# Port Event Identification Analysis

## Project Overview

This notebook focuses on **identifying and filtering GDELT events that occur near maritime ports** using geospatial distance calculations. The goal is to establish distance-based parameters to accurately identify port-related events for downstream predictive analysis.

### Key Objectives:
1. **Geospatial Analysis**: Calculate distances between GDELT events and port locations
2. **Distance Parameter Tuning**: Determine optimal radius to capture port-related events
3. **Event Filtering**: Focus on conflict/protest events (CAMEO codes 14-22) that may disrupt operations
4. **Validation**: Use Vancouver, Canada as a test case for methodology development

### Use Case:
Maritime operators need to monitor events happening **near** ports (strikes, protests, conflicts) that could impact operations.
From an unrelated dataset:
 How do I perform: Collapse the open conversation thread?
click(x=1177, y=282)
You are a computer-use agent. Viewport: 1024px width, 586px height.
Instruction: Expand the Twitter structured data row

This analysis determines how close is "close enough" to be relevant.

---

## 1. Setup: Libraries and Dependencies

Import geospatial calculation libraries alongside standard PySpark functions.

In [None]:
# ============================================
# LIBRARY IMPORTS
# ============================================

# PySpark SQL functions for data transformation
from pyspark.sql.functions import *
from pyspark.sql.functions import lit, col, udf
from pyspark.sql.types import DoubleType
from pyspark.sql.window import Window

# Geopy for accurate geospatial distance calculations
from geopy.distance import geodesic  # Uses geodesic (ellipsoidal) distance, more accurate than Haversine

# Date/time operations
import datetime

## 2. User-Defined Functions: Geospatial Distance

### Why Use Geopy's Geodesic?

While the Haversine formula (used in Country Exploration) assumes a perfect sphere, **geopy's geodesic function** uses the WGS-84 ellipsoidal model of Earth, providing:
- **Higher accuracy** (up to 0.5% more accurate)
- **Better for short distances** (< 100 km) like port proximity
- **Industry standard** for maritime/aviation applications

### Distance Calculation Strategy:
We create a UDF (User-Defined Function) to apply geopy's calculation at scale across millions of GDELT events.

In [None]:
# ============================================
# UDF: GEODESIC DISTANCE CALCULATION
# ============================================

def calculate_distance(lat1, lon1, lat2, lon2):
    """
    Calculate geodesic distance between two points using the WGS-84 ellipsoidal model.
    
    This is more accurate than Haversine for short distances (< 100km) and is the
    standard for maritime navigation applications.
    
    Parameters:
    -----------
    lat1, lon1 : float
        Latitude and longitude of first point (event location)
    lat2, lon2 : float
        Latitude and longitude of second point (port location)
    
    Returns:
    --------
    float
        Distance in kilometers
    """
    return geodesic((lat1, lon1), (lat2, lon2)).kilometers

# Register as Spark UDF for distributed processing
calculate_distance_udf = udf(calculate_distance, DoubleType())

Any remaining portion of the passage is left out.